韓国Samsung Electronicsが、Appleの決済サービス「Apple Pay」に似た独自のモバイル決済サービスの立ち上げに向けて、米国の新興企業LoopPayと協議を行っていると、複数の海外メディア米Wall Street Journal米Mashableなど)が現地時間2014年12月17日までに、米Re/codeの記事を引用して伝えた。

 LoopPayの技術を使ったモバイル決済システムは、2015年の前半に発売するGalaxyスマートフォンの新モデルに搭載される可能性がある。これによりSamsung製スマートフォンで実店舗での決済が可能になるという。

 LoopPayは米マサチューセッツ州バーリントンの新興企業。同社は「LoopPay Card」や「LoopPay Fob」といった小型機器を消費者に直接販売している。これらの機器にあらかじめクレジットカードなどの磁気ストライプ情報を記録しておき、店舗の決済端末に近づけてタップすると、カード情報が無線で送信される。このためカードを店舗の端末に直接通す必要がない。

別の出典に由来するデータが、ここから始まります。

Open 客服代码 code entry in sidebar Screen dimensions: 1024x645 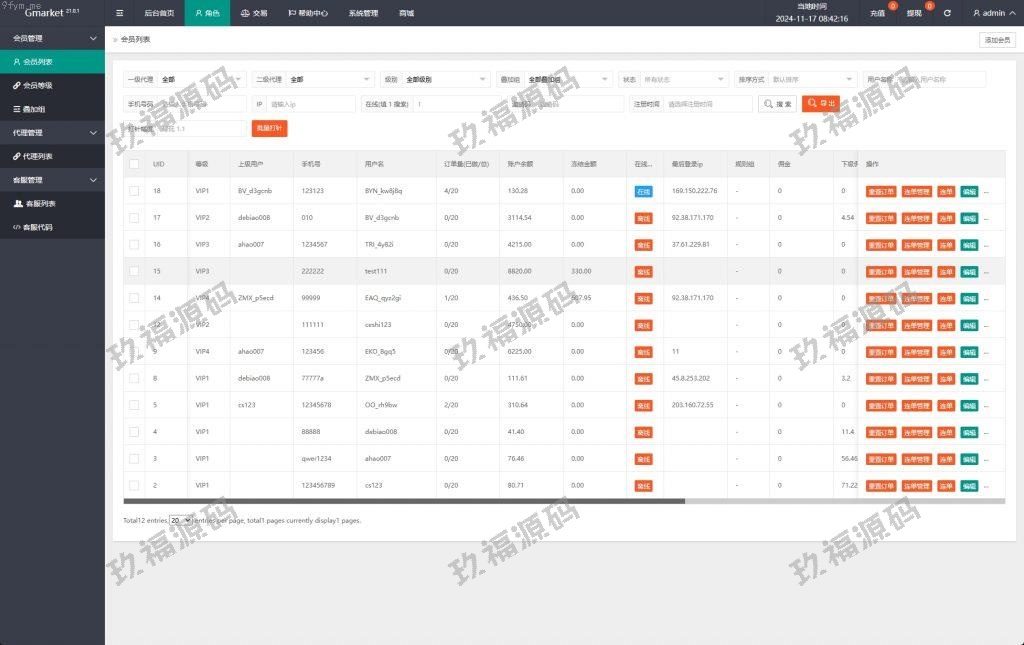[38, 227]
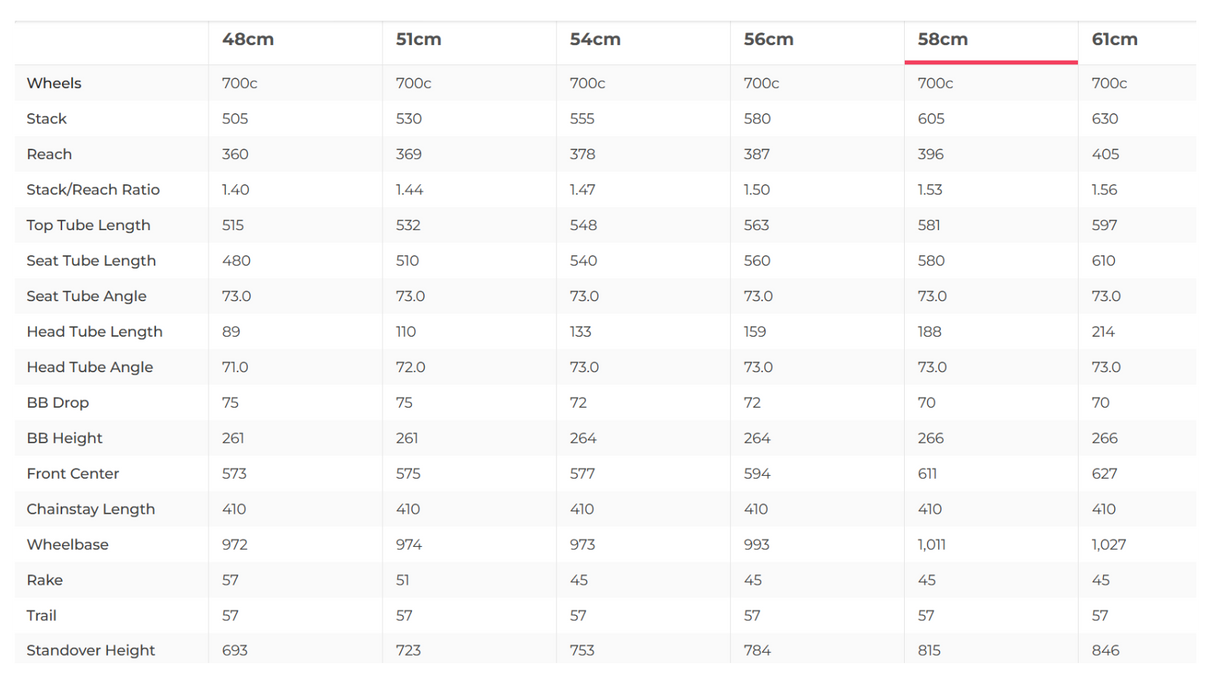Select the Head Tube Length value 133

click(580, 332)
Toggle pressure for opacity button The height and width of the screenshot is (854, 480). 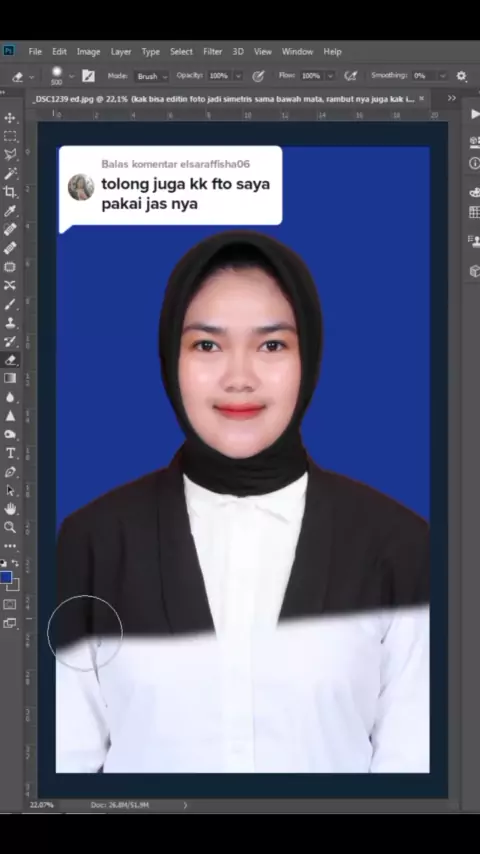point(258,76)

LoopPayのシステムは既存の決済端末の仕組みを利用しているため、Apple PayやGoogle Walletと異なり、使える店舗が多いという。

 Re/codeは事情に詳しい関係者の話として、SamsungとLoopPayは、Samsung製スマートフォンで動作するシステムのプロトタイプをすでに作成していると伝えている。ただし、両社の提携が最終合意に至ったかどうかは定かではなく、この先、交渉がまとまらない可能性もあるという。

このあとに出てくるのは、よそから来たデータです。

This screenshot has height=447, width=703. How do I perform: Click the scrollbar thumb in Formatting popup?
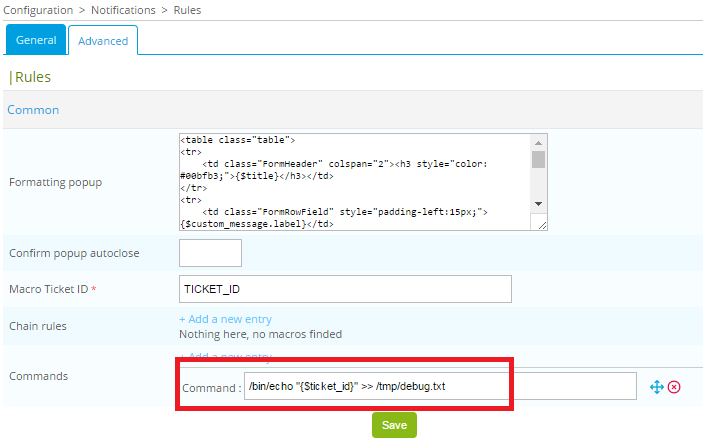click(539, 160)
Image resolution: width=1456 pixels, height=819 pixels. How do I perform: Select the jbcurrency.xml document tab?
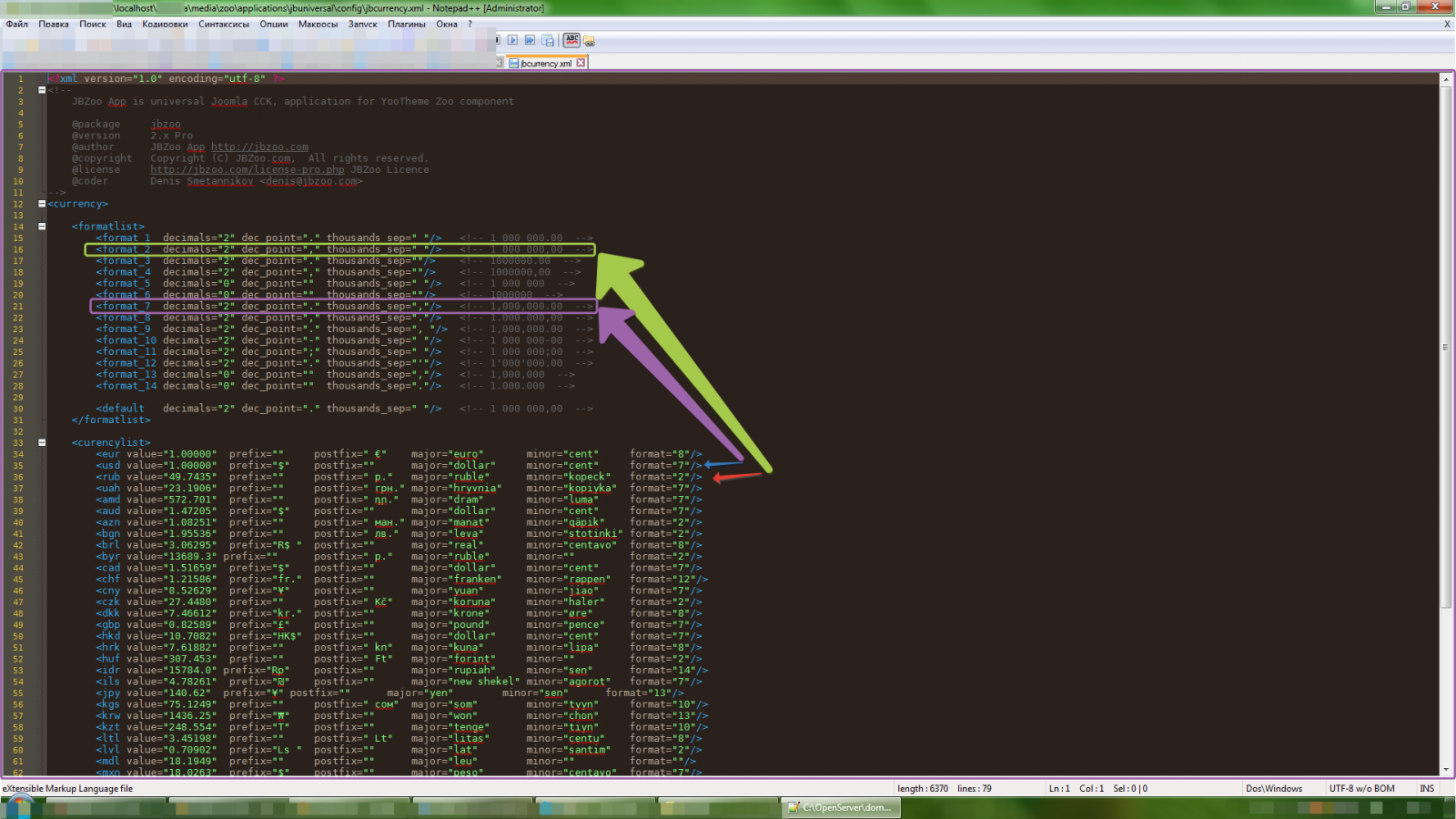pyautogui.click(x=546, y=64)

 Wall Street Journalによると、Samsungは2013年5月に「Samsung Wallet」と呼ぶオンライン決済のアプリケーションを公開した。同社はこのアプリケーションのダウンロード件数が200万件に達したと発表しているが、3億台という同社のスマートフォン年間販売台数と比較すると規模は小さい。また同社は、Samsung Walletを実店舗での決済にも対応させる意向を示していたと、Wall Street Journalは伝えている。